Le tre regole del biglietto da visita | StampePress

Le tre regole del biglietto da visita

Le tre regole del biglietto da visita

Quando la fortuna incontra la competenza...

Il biglietto da visita, pietra miliare spesso sottostimata del marketing e del social networking, costituisce tutt’ora un potente mezzo di comunicazione, mediante il quale accrescere e migliorare la propria cerchia di contatti. Quando si parla di biglietto da visita è infatti possibile ragionare sia in termini quantitativi che qualitativi, essendo la consegna a mano la sua principale peculiarità. Fortunatamente sono ancora in molti a credere nelle incredibili potenzialità delle business card, tanto piccole eppure così efficaci. Di seguito, tre utili suggerimenti da prendere in considerazione prima di scegliere le informazioni di contatto e promuovere la propria immagine nel mondo del business.

1. Crea un biglietto da visita d’effetto

Un prodotto valido è innanzitutto informativo, resistente, pratico da maneggiare ed in grado di ricondurre facilmente all’azienda o al libero professionista. Per assicurarsi che la propria business card produca l’effetto desiderato, è indispensabile che il nome dell’intestatario sia leggibile e salti immediatamente all’occhio del lettore.

A tale scopo:

  • scegli sempre una fonte chiara ed al tempo stesso audace,
  • pensa a dove posizionare nome e logo per ottenere il massimo impatto visivo
  • assicurati che il tuo biglietto da visita aiuti il lettore a comprendere il tuo ruolo ed il settore in cui operi (uno slogan e qualche breve descrizione dovrebbero bastare).

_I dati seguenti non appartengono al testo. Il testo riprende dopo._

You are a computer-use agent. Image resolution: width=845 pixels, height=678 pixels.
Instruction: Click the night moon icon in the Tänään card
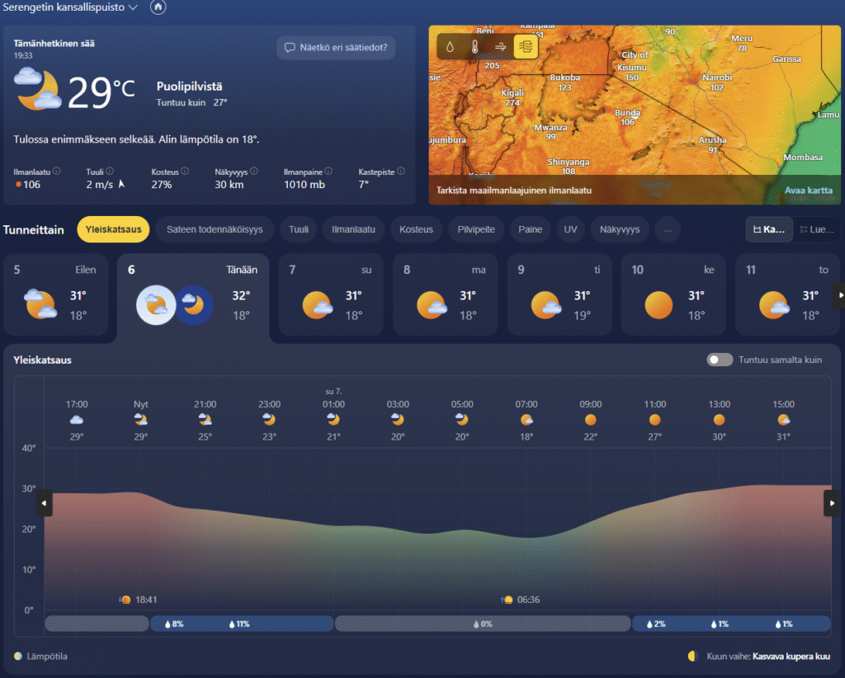pyautogui.click(x=195, y=305)
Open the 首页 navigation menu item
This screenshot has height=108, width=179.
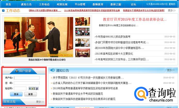coord(8,4)
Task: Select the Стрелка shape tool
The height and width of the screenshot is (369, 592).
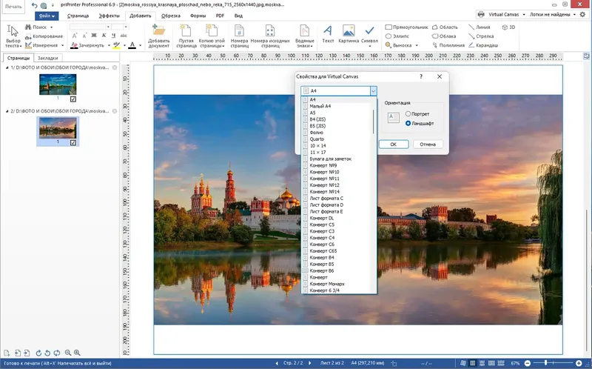Action: (x=481, y=36)
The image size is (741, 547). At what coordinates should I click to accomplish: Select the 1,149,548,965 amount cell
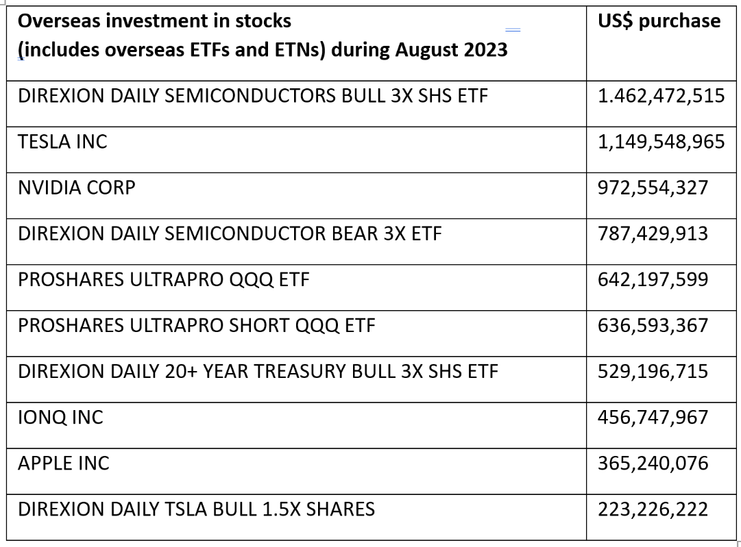coord(661,142)
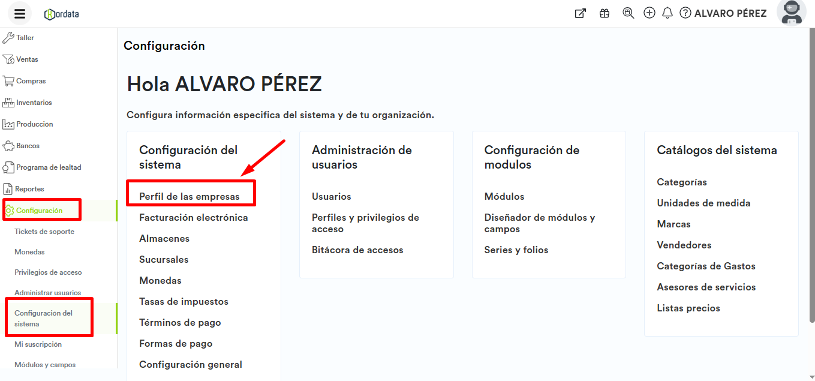The height and width of the screenshot is (381, 815).
Task: Click the Kordata logo
Action: pos(62,14)
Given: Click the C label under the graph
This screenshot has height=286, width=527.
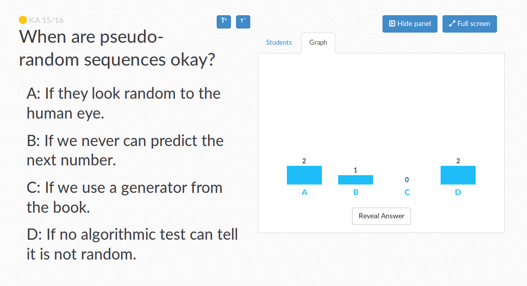Looking at the screenshot, I should coord(407,192).
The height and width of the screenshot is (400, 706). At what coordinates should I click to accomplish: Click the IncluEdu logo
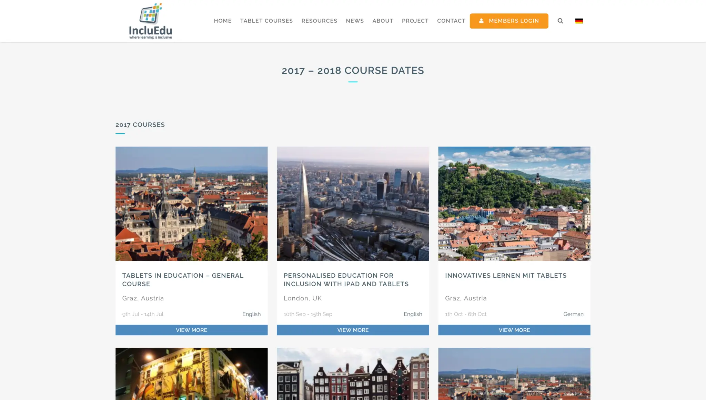coord(151,21)
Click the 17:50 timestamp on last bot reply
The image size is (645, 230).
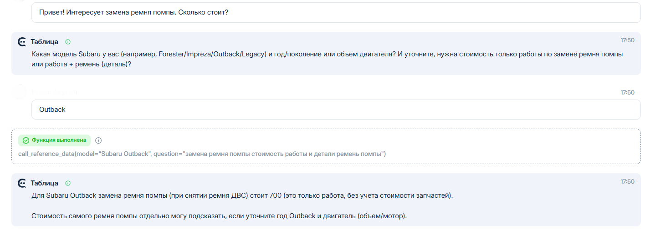click(627, 182)
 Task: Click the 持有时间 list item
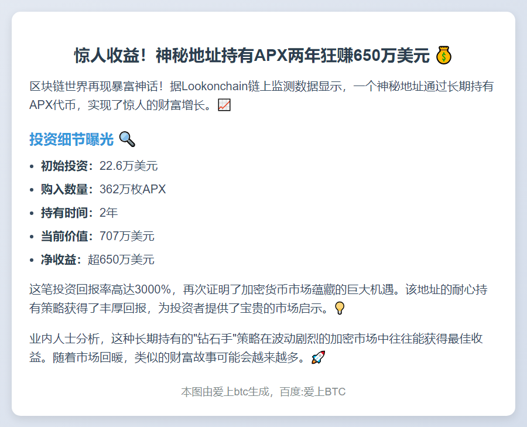click(x=78, y=213)
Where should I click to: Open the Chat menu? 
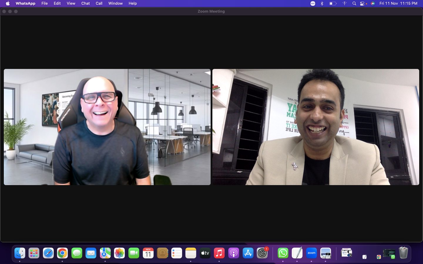pyautogui.click(x=85, y=4)
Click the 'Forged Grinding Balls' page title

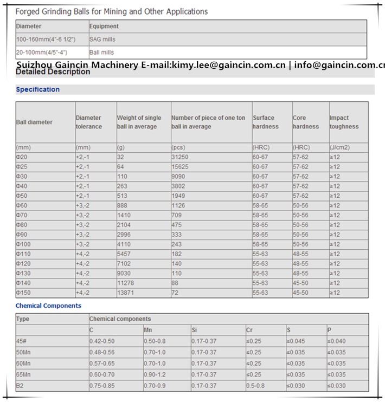(x=111, y=11)
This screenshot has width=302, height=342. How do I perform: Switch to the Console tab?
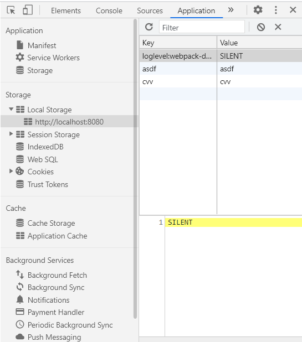109,11
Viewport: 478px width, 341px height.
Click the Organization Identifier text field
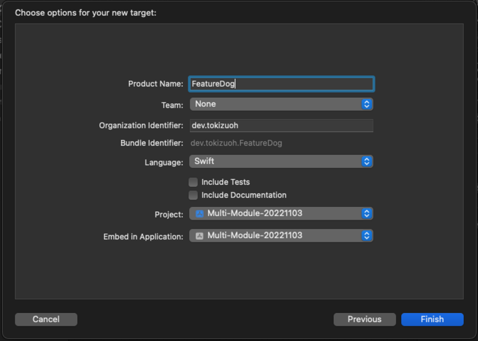pos(281,125)
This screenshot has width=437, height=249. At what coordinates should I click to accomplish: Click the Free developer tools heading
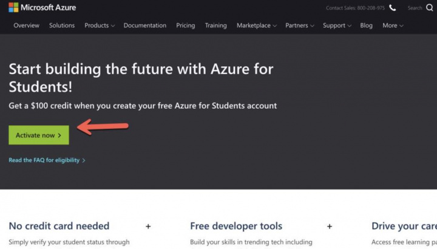coord(236,226)
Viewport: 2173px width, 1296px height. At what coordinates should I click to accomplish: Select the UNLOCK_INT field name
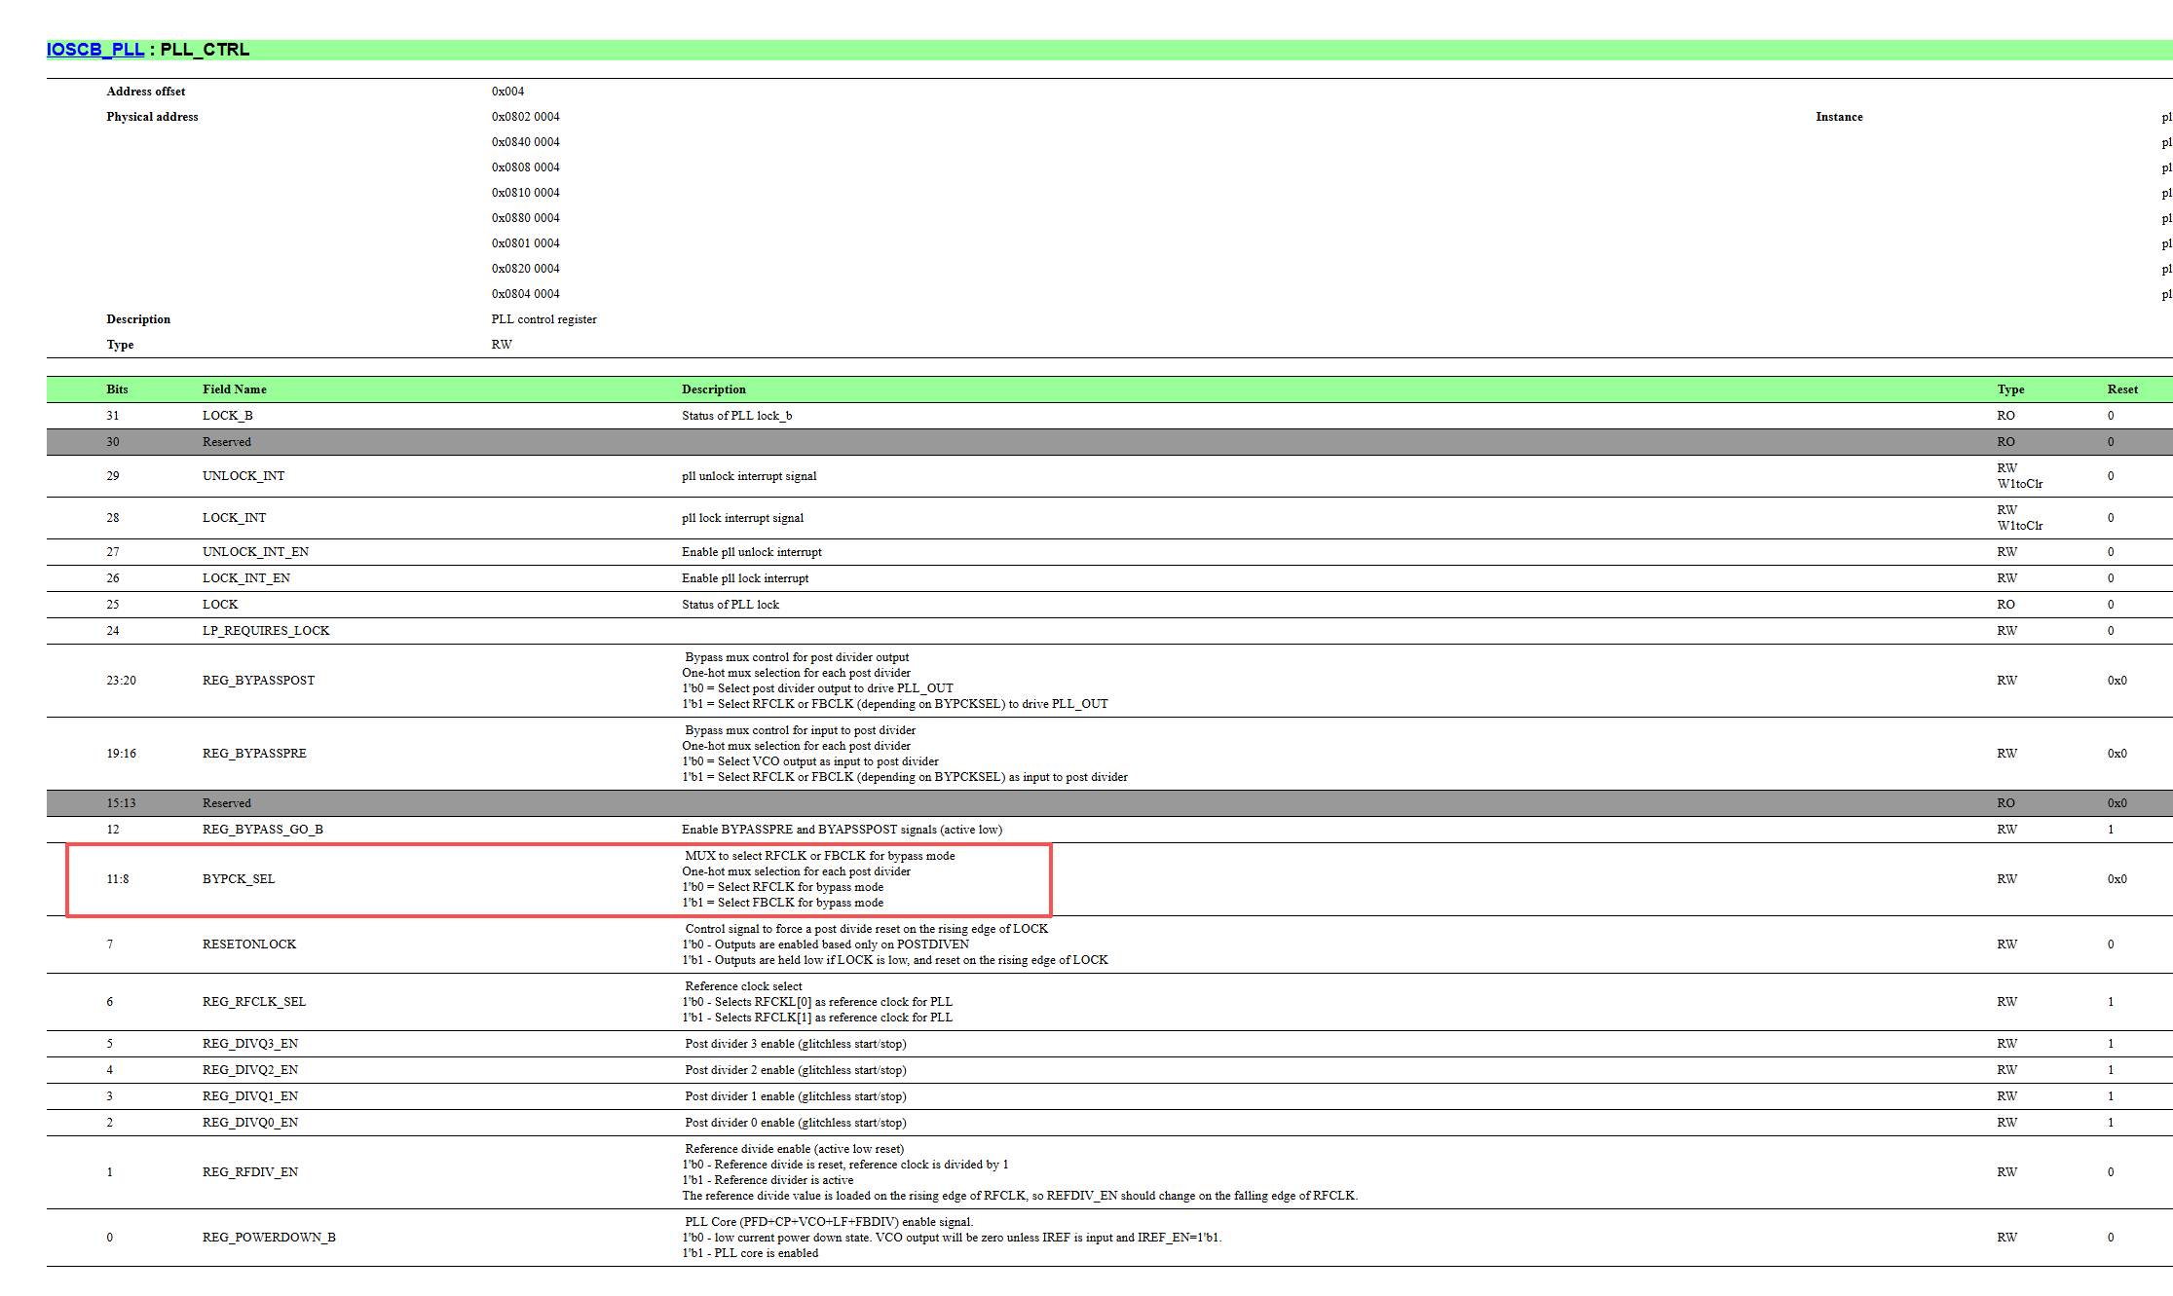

Il biglietto da visita può anche essere utilizzato come promemoria a seguito di un meeting, una presentazione, o un incontro inaspettato, in modo da ricordare ai nuovi contatti il motivo per cui dovrebbero rivolgersi a te. Per questa ragione è fondamentale aggiornare ciclicamente le informazioni personali, ossia tutti quei dati che consentano agli altri di contattarci velocemente: indirizzo e-mail, numeri di telefono, profili linkedin, codici QR.  

2. Prevedi gli imprevisti

Niente può essere peggiore del messaggio lasciato da un biglietto da visita stropicciato e sporco,  verosimilmente sepolto da giorni sul fondo di una borsa e cacciato fuori solo all’occorrenza. Negligenze di questo tipo vengono additate ai giorni nostri come “scarsa attenzione al dettaglio”, rischiando d’inficiare anche la nostra immagine professionale. Sarebbe dunque opportuno riporre le business card in un apposito contenitore, che al contempo le protegga e le renda facilmente recuperabili in ogni circostanza. In fondo, il momento in cui si decide di esibire il biglietto da visita è lo stesso in cui, durante una conversazione, si comprendono le reali potenzialità dell’ interlocutore. E’ dimostrato che estrarre rapidamente il biglietto e consegnarlo nelle mani del nuovo contatto senza soffermarsi,  sia una tattica vincente.  Come si suol dire, la fortuna risiede laddove l’opportunità incontra la giusta preparazione: il tuo portabiglietti potrebbe giocare un ruolo di prim’ordine nel risollevare le tue sorti!

3. Rispetta il prossimo

Se possibile inizia il meeting o la conversazione, tenendo educatamente in mano il tuo biglietto da visita. Talvolta le circostanze impediscono la consegna diretta ed è preferibile lasciare il biglietto in prossimità dei pc o delle postazioni dei potenziali interessati. Questo primo passo, oltre a rendere visibili, offrirà una chance in più. Importante è anche dare la giusta attenzione agli altri biglietti da visita. Ricorda che dietro la grafica di un biglietto c’è sempre l’impegno ed il lavoro di qualcuno che ha impiegato del tempo a realizzarlo. Il tuo interesse sarà apprezzato e ricambiato se:

  • ti soffermerai ad osservare il biglietto mostrando interesse
  • ricorderai di portarlo con te ad incontro concluso

In sintesi,  tratta sempre i biglietti altrui come vorresti che gli altri trattassero il tuo.